Your task. Repeat exactly the lines below that lie between the line with "The width and height of the screenshot is (1045, 604)." and the line with "Task: Switch to the 技术教程 nav tab", counting both of those lines as part of the answer.
Data in this exercise: Begin
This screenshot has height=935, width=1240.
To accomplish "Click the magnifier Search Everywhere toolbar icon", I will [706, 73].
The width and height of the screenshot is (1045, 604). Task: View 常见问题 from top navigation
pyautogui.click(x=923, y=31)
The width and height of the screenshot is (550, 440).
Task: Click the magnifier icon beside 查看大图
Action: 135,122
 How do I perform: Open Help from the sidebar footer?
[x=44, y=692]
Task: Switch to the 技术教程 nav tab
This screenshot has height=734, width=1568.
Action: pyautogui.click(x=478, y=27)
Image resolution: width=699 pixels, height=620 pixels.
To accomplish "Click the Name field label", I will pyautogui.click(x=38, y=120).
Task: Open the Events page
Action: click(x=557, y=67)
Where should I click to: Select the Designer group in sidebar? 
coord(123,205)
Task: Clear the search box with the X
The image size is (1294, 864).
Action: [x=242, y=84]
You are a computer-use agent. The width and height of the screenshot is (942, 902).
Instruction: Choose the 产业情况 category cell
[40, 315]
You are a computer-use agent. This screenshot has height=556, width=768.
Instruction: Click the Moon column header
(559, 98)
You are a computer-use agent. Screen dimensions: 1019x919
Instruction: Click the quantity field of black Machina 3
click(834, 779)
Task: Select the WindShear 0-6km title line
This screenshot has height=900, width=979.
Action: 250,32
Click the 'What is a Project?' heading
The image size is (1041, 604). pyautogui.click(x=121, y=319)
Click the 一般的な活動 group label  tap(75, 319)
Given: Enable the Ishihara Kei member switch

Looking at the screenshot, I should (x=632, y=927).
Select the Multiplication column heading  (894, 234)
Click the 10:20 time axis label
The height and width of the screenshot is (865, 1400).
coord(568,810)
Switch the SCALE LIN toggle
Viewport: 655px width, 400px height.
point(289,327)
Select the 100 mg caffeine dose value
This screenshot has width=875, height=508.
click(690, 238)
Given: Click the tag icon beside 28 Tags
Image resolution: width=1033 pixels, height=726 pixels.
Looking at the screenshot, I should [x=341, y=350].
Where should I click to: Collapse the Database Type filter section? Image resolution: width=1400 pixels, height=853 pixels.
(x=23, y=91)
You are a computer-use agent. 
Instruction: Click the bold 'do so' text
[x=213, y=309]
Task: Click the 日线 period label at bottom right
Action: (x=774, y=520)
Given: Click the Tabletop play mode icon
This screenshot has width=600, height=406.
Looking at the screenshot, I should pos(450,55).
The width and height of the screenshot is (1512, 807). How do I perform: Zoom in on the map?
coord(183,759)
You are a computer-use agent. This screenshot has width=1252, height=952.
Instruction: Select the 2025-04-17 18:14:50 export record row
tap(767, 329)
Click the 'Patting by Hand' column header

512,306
Data in this exercise: End
Answer for this exercise.
The width and height of the screenshot is (1045, 604). Task: View 常见问题 from top navigation
pyautogui.click(x=923, y=31)
The width and height of the screenshot is (550, 440).
Task: Click the magnifier icon beside 查看大图
Action: 135,122
 How do I perform: Open Help from the sidebar footer?
[x=44, y=692]
Task: Switch to the 技术教程 nav tab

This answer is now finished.